Passage.

-------

Monday, November 11, 2013

Arizona Shows D.C. How it's Done: A tale of two rollouts

On October 1, two healthcare programs opened for enrollment in Arizona. The first was the federal health insurance marketplace; the second was the recently restored state Medicaid program, Arizona’s Health Care Cost Containment System (AHCCCS).

Since its creation in 1982, AHCCCS has been the gold-standard for cost-effective managed care in the country. AHCCCS is currently the 9th lowest-cost Medicaid program in the country, boasting costs of about$700 less per enrollee than the national average. The managed care model AHCCCS employs is based on competition, patient choice and appropriate medical management. The program has extremely low processing and eligibility error rates (1.1%compared to a national average of 6.7%) and has been recognized as utilizing “best practices” in cost avoidance and payment recovery activities.

AHCCCS has continuedthis reputation for quality service throughout the enrollment period following Gov. Brewer and the state Legislature’s expansion of eligibility and restoration of coverage for childless adults. Since the new eligibility requirements kicked in on October 1, AHCCCS, under the direction of Tom Betlach, has successfully enrolled thousands of Arizona’s uninsured, working poor. No serious glitches, no excuses, just real coverage in real time.

Contrast this with the rollout of the federal health insurance marketplace. Plagued by fundamental flaws in the website’s infrastructure, the online marketplace has thus far failed to provide the easy-access, affordable coverage the Administration promised. Serious concerns about the privacy of the data that consumers provide to the insurance exchange have further slowed its efficacy.

While the development of the federal health insurance marketplace is far more complex than the enrollment of Arizona’s restored AHCCCS population, the tale of these two health insurance rollouts is significant. Arizonans are fortunate to have a Medicaid program run on the principles of patient choice and efficiency, and the relative effectiveness of these programs over the last month only further highlights the stellar job that the AHCCCS team has done navigating the difficult issue of providing access to healthcare for our state’s working poor.

-------

Task goal. Please reproduce the post above about Arizona's two healthcare rollouts word for word, in full.

Stored items:
-------

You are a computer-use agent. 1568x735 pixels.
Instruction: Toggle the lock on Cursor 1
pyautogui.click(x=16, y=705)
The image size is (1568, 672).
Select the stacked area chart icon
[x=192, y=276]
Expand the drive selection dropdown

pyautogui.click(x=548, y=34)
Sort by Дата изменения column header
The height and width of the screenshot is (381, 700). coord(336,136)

-------

Written reply.
Monday, November 11, 2013

Arizona Shows D.C. How it's Done: A tale of two rollouts

On October 1, two healthcare programs opened for enrollment in Arizona. The first was the federal health insurance marketplace; the second was the recently restored state Medicaid program, Arizona’s Health Care Cost Containment System (AHCCCS).

Since its creation in 1982, AHCCCS has been the gold-standard for cost-effective managed care in the country. AHCCCS is currently the 9th lowest-cost Medicaid program in the country, boasting costs of about$700 less per enrollee than the national average. The managed care model AHCCCS employs is based on competition, patient choice and appropriate medical management. The program has extremely low processing and eligibility error rates (1.1%compared to a national average of 6.7%) and has been recognized as utilizing “best practices” in cost avoidance and payment recovery activities.

AHCCCS has continuedthis reputation for quality service throughout the enrollment period following Gov. Brewer and the state Legislature’s expansion of eligibility and restoration of coverage for childless adults. Since the new eligibility requirements kicked in on October 1, AHCCCS, under the direction of Tom Betlach, has successfully enrolled thousands of Arizona’s uninsured, working poor. No serious glitches, no excuses, just real coverage in real time.

Contrast this with the rollout of the federal health insurance marketplace. Plagued by fundamental flaws in the website’s infrastructure, the online marketplace has thus far failed to provide the easy-access, affordable coverage the Administration promised. Serious concerns about the privacy of the data that consumers provide to the insurance exchange have further slowed its efficacy.

While the development of the federal health insurance marketplace is far more complex than the enrollment of Arizona’s restored AHCCCS population, the tale of these two health insurance rollouts is significant. Arizonans are fortunate to have a Medicaid program run on the principles of patient choice and efficiency, and the relative effectiveness of these programs over the last month only further highlights the stellar job that the AHCCCS team has done navigating the difficult issue of providing access to healthcare for our state’s working poor.